The Food and Drug Administration’s vaccine chief, Dr. Vinay Prasad, will depart the agency next month, an FDA spokesperson said Friday.
Prasad was appointed last year as director of the FDA’s Center for Biologics Evaluation and Research, a position with heavy influence over the regulation of vaccines and other medical products. But his tenure has been dogged by controversy.
Prasad briefly stepped down in July, after just three months on the job, following disputes over the FDA’s decision to pause shipments of a gene therapy for Duchenne muscular dystrophy, a neuromuscular disorder. The decision incited backlash from right-wing activist Laura Loomer, who called for Prasad’s ouster. However, he returned to his role roughly two weeks later.
Then in November, Prasad sent a memo to FDA staff in which he wrote that Covid shots had killed at least 10 children and that “we do not have reliable data” on the vaccines’ benefits in healthy kids. He did not provide evidence, such as documentation of the deaths, to support the claim. Twelve former FDA commissioners subsequently denounced the statements in the New England Journal of Medicine.
The Centers for Disease Control and Prevention’s own research has consistently found that Covid vaccines and booster shots protect against severe illness in children.
FDA Commissioner Marty Makary said in a statement on X that under Prasad’s leadership, the agency hit a record number of approvals in December.
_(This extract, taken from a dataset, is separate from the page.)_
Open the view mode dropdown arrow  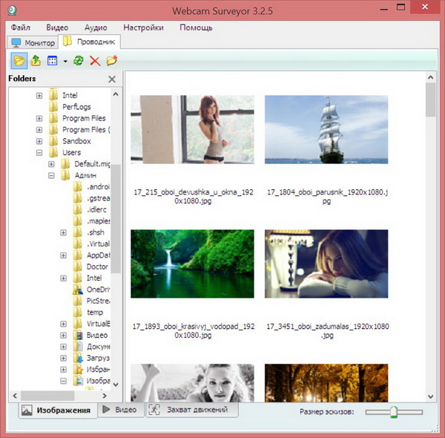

“He got a tremendous amount accomplished within his one-year sabbatical from UCSF and will be returning back to his academic home later next month,” Makary said. “We will name a successor before his departure.”
The Wall Street Journal was first to report the news that Prasad is once again leaving the FDA.
His departure is the latest in a recent string of leadership shake-ups at federal health agencies.
Jim O’Neill stepped down last month as acting CDC director and was replaced by Dr. Jay Bhattacharya, who also directs the National Institutes of Health. O’Neill had taken over from Susan Monarez, who served as CDC director for just 29 days.
Monarez said in testimony before the Senate Committee on Health, Education, Labor and Pensions that Health Secretary Robert F. Kennedy Jr. had fired her because she refused to blindly approve vaccine guidance changes. Kennedy has disputed her account.
NIH has also experienced a wave of terminations, resignations and retirements in the last year, leaving more than half of the agency’s 27 institutes and centers without permanent directors. Dr. Jeanne Marrazzo, who succeeded Dr. Anthony Fauci as director of the National Institute of Allergy and Infectious Diseases, has claimed in a lawsuit and whistleblower complaint that Kennedy fired her in September for defending vaccines and speaking out against the cancellation of NIH research.